Au travail (je dois payer
mon loyer et me nourrir, pauvres prétextes, pas si pauvres que ça,
pour qui n'ose affronter la déqualification sociale), j'ai dû
m'entretenir avec une femme dévorée par des mots qui ne lui
appartenaient pas. Regard las, maigre, la langue mâchée par
d'autres, elle a récité sa fable pendant
que, de l'autre côté de la table, je ne savais comment prendre mes
notes.
Dans son histoire, « le passé bâtissait l'avenir en
s'appuyant sur les forces du présent ». Son index tâché de
nicotine - je l'avais surprise, dans la cour, en train de terminer
une cigarette – allait et venait sur l'accoudoir en skaï de son
fauteuil à la façon d'un enfant égaré. Chacun de ses verbe était
un autocollant, une banderole déjà usée avant d'avoir été
déployée.

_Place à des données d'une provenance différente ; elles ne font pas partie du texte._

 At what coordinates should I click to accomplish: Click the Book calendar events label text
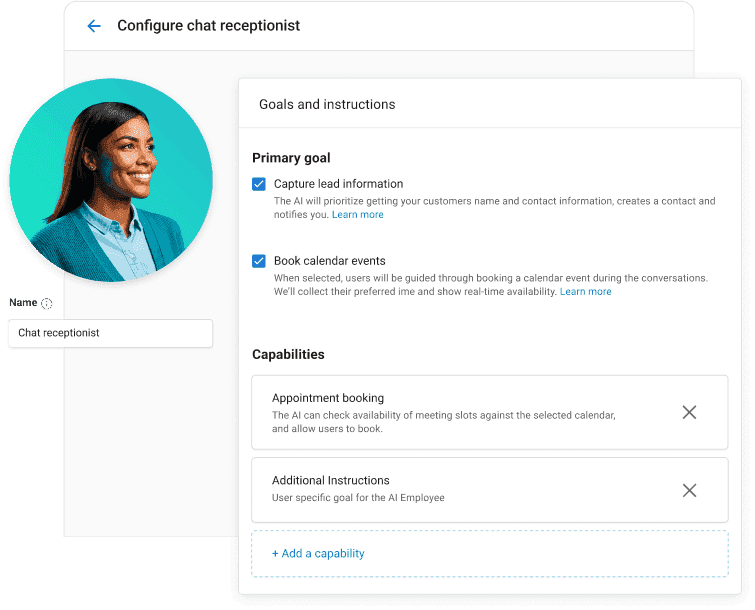(329, 261)
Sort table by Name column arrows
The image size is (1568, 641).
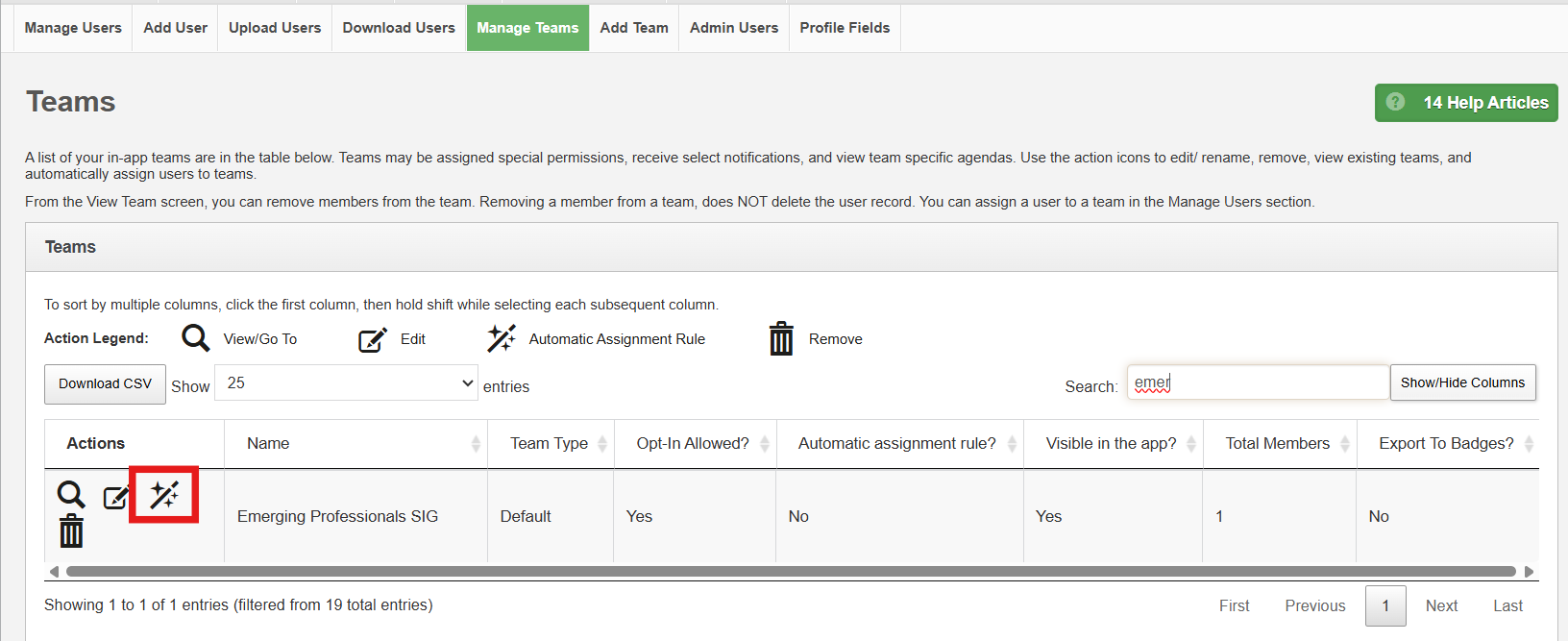pyautogui.click(x=476, y=444)
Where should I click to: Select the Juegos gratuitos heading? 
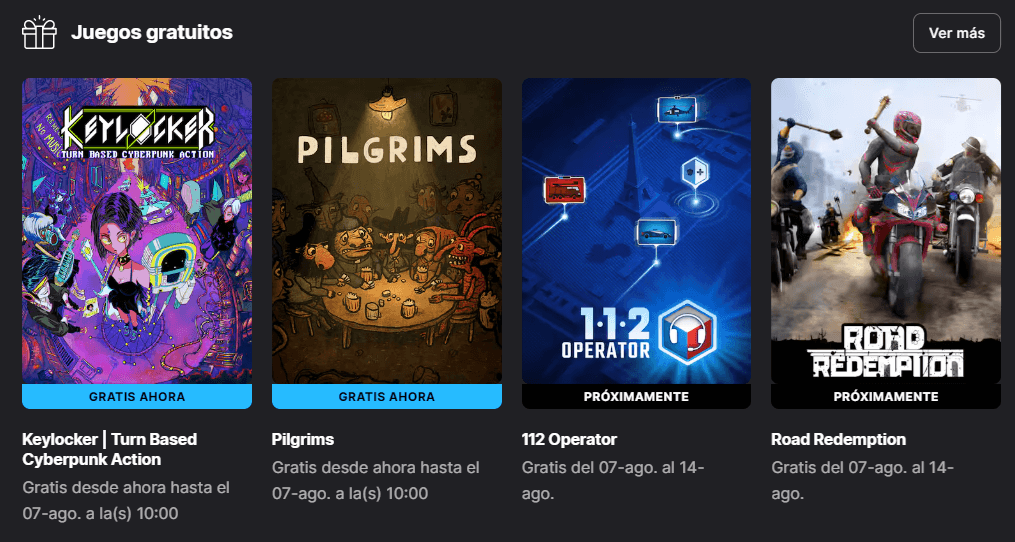coord(151,32)
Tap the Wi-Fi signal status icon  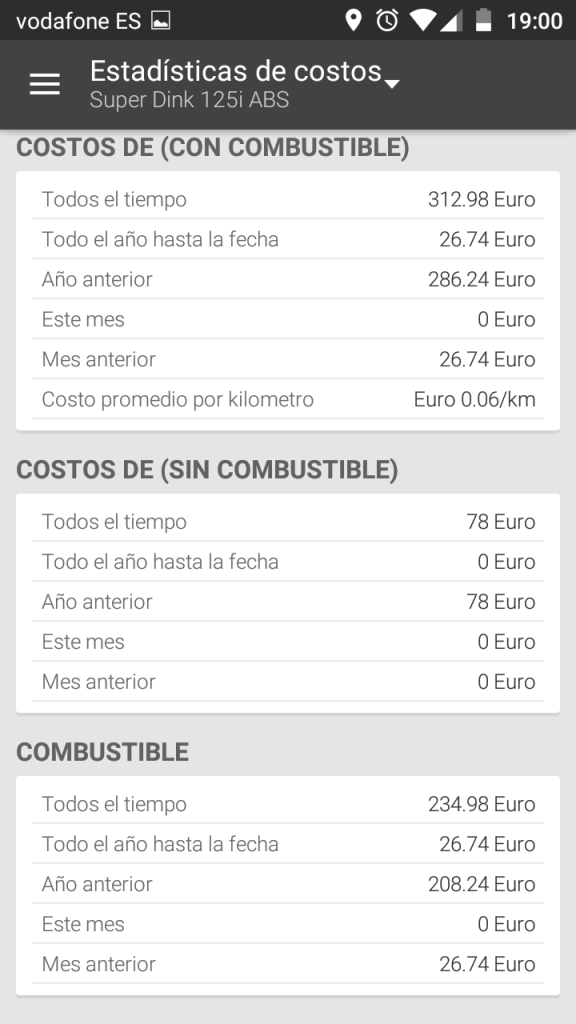click(423, 20)
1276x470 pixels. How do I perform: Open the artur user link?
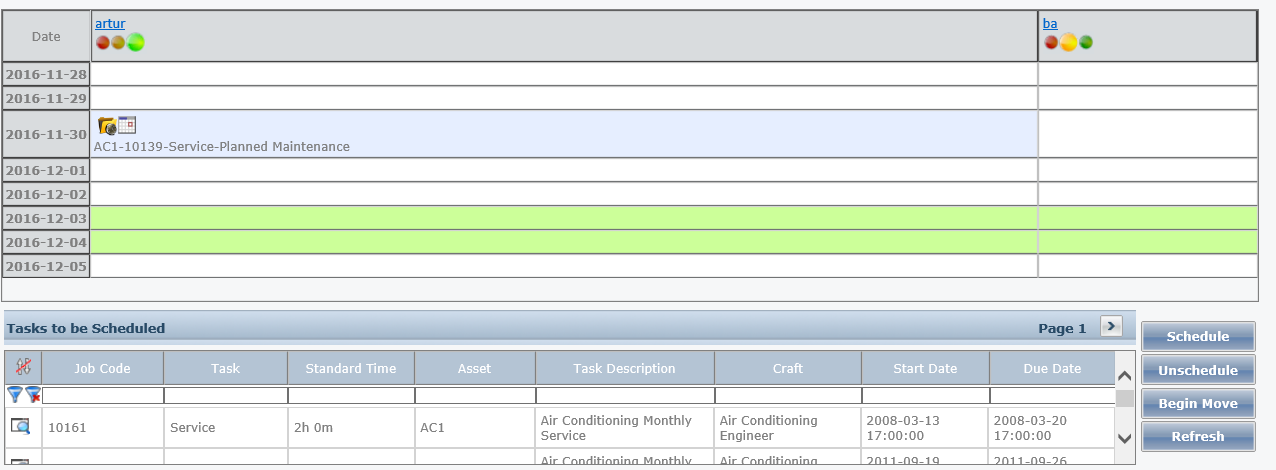(110, 23)
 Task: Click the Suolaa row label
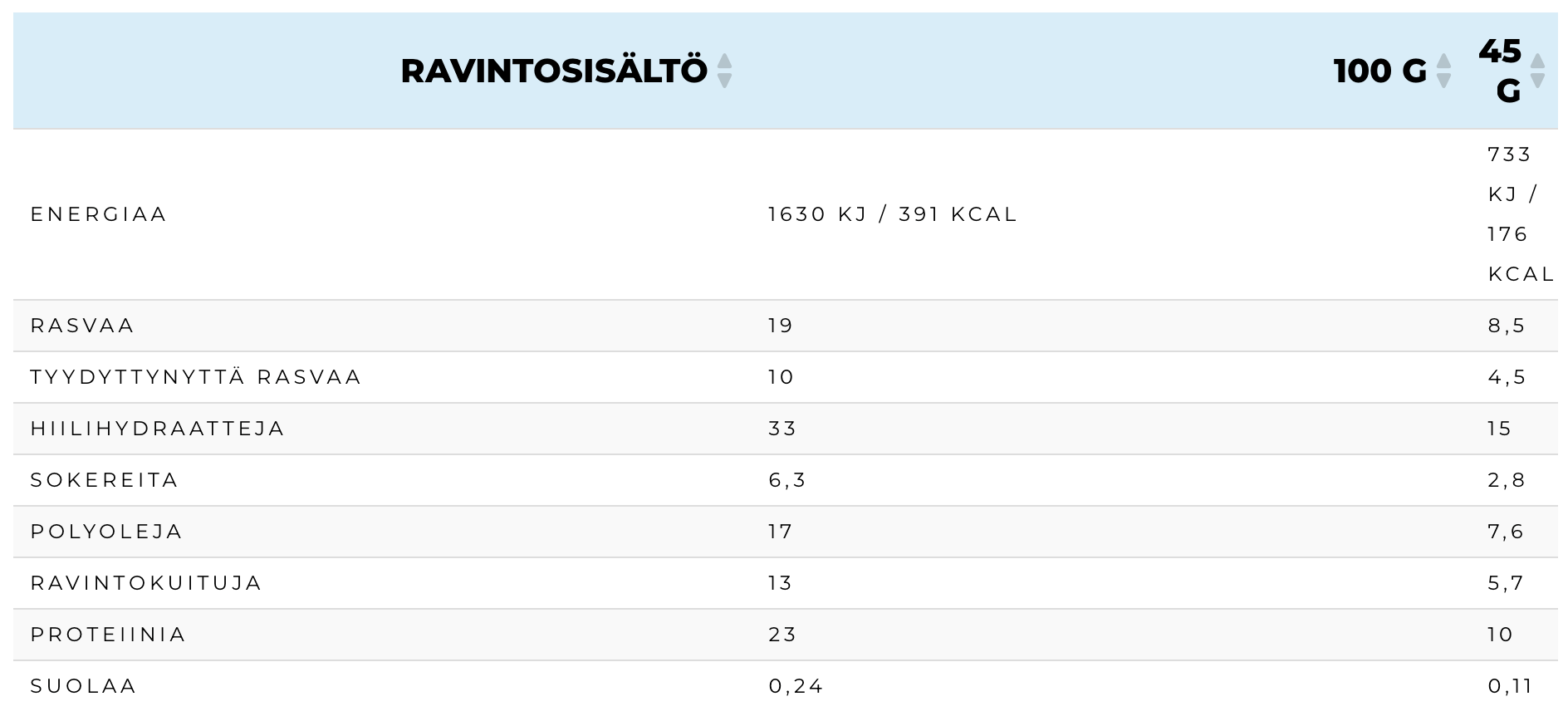coord(83,686)
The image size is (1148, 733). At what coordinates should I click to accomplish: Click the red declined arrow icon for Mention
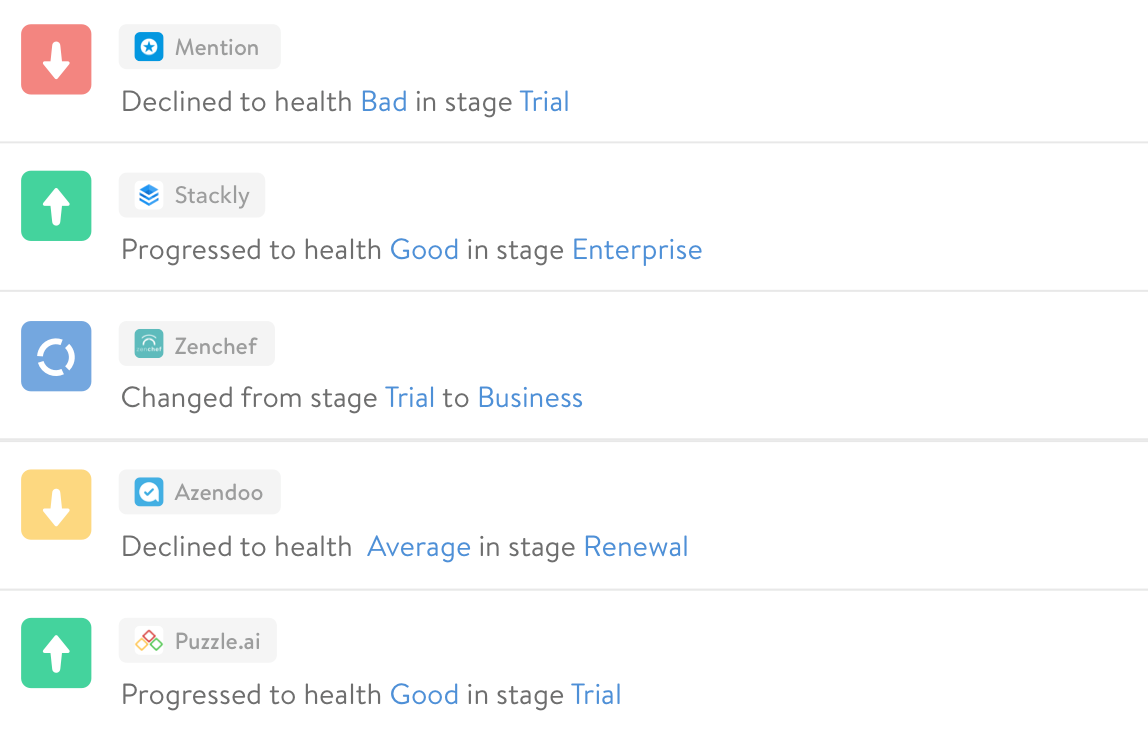point(56,60)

Sa grammaire et ses arguments, morts d'avoir trop gonflé
leurs muscles, avaient bâti un mur entre elle et moi, et l'idée
qu'elle se faisait d'elle-même.
Dans ce bureau où s'empilaient des
dossiers - la dématérialisation, pourtant mainte fois
prônée, avait démultiplié le papier -, l'âme importait peu pour qui la laisse se transformer en rouage. Nous avons
bourdonné comme des mouches pendant quelques minutes, puis, chacun ayant payé son tribut à Moloch, nous
nous sommes levés et salués, aussi pressés l'un que l'autre de
quitter le lieu de notre défaite.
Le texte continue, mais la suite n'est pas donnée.